Option A now routes the full provider error body into error.message for all failure types, so redact_trajectory_text had to be hardened. Two adversarial verification passes drove these out (each empirically reproduced, then locked with a test):

  • Escaped-JSON bypass (was leaking): carriers now fire on json.dumps-escaped JSON (\"k\": \"v\") at any escape depth — the exact form Trajectory.to_jsonl produces — not just raw/dict-repr.
  • Catastrophic O(n²) ReDoS (pre-existing, exposed here): a base64 image field stalled the redactor ~45 s → now <0.5 s. Variable name prefixes are length-capped and the env/JSON carriers are left-anchored.
  • New coverage: URL userinfo for credential-bearing schemes (incl. un-encoded @ in passwords); sk-benchflow/svcacct/admin/or-v1, gsk_/xai-/r8_/hf_/fw_, and JWT key families; AWS_SECRET_ACCESS_KEY / *_ACCOUNT_KEY; GCP PEM private-key blocks; master_key/private_key carriers; AWS SigV4 / Azure SAS query params.
  • Over-redaction guards: kebab slugs (sk-proj-refactor-...), primary_key/foreign_key, ?key=name, short ?sig=<version>, vscode:// deep-links, eyJ-prefixed method chains.

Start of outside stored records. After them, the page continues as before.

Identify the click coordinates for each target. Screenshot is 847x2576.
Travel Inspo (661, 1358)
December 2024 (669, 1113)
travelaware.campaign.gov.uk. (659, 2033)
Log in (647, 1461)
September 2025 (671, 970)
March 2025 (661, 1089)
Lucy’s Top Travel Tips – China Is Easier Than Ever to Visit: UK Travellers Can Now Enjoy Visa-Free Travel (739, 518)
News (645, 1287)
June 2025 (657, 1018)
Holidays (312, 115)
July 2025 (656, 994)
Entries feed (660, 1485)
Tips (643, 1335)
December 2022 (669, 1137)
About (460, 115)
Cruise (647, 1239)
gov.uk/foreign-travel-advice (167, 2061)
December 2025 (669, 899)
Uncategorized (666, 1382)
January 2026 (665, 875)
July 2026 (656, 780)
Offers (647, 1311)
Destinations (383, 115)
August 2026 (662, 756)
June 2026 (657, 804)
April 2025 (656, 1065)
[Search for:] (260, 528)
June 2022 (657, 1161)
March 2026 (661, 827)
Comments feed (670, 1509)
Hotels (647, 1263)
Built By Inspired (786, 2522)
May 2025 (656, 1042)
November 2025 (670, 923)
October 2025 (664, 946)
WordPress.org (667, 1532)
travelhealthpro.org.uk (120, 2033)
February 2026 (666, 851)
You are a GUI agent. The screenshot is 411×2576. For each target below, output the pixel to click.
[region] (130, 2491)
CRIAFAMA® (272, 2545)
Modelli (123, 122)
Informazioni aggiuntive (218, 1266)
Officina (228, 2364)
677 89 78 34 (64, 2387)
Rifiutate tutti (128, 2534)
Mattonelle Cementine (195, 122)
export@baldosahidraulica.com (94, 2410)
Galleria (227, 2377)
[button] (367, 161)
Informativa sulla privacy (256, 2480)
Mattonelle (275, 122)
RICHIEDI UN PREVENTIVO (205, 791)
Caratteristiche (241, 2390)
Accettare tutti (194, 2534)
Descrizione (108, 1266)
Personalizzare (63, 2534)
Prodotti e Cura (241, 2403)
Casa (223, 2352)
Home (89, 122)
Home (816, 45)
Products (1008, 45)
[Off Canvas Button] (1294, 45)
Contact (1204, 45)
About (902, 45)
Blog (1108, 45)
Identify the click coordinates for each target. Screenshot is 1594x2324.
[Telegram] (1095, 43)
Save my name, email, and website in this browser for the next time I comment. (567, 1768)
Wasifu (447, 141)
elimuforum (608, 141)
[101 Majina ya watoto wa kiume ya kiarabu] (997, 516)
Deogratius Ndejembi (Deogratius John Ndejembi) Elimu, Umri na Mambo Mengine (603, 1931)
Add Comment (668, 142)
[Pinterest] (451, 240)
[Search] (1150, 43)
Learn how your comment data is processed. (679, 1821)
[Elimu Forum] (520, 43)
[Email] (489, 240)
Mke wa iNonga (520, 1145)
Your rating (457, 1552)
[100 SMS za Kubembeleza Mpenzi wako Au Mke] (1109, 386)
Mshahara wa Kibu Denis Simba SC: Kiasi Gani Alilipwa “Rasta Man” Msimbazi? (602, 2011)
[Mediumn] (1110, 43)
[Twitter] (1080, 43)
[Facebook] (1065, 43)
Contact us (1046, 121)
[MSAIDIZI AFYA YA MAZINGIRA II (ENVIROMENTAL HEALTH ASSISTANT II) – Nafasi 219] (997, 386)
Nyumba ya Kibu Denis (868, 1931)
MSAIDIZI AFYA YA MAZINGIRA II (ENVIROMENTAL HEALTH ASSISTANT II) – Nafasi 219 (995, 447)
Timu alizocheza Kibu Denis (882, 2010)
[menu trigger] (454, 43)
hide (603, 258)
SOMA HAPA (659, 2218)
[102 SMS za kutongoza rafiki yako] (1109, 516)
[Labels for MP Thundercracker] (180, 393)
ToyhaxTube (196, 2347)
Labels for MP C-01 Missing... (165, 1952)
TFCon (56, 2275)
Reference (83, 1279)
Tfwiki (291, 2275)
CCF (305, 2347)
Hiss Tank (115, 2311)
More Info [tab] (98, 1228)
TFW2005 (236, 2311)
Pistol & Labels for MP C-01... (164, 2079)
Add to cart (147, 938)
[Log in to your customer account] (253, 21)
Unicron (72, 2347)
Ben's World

Reproduction → Verification

# Before (issue #830): cause lost
error.message = "None"   (response_obj=None; real reason only in the deleted proxy stderr.log)

# After: cause preserved (redacted), result.json unchanged
error.message = "...Requested token count exceeds the model's maximum context length of 16384 tokens..."

Test plan

  • pytest tests/trajectories/test_redaction.py tests/test_litellm_logging.py — 108 passed (incl. escaped-JSON, double-escape, ReDoS timing guards, AWS/GCP key vectors, over-redaction guards)
  • Full suite: 4528 passed (4 pre-existing unrelated failures, confirmed on the clean base)
  • ruff check + ruff format --check + ty check clean
  • Two adversarial verification passes (leak / over-redaction / ReDoS), all findings fixed + re-verified

Related

Refs #830 (intentionally left open — a few LOW residuals noted below are deferred). fix #1: #831.

Consciously deferred (LOW / noted)

  • A secret value containing a literal & truncates at the & (query-sibling protection prioritized; real keys don't contain &).
  • SigV4 Signature= inside an Authorization header (over-redaction risk on the common word "signature").
  • Non-allowlisted credential URL schemes (e.g. clickhouse://, kafka://).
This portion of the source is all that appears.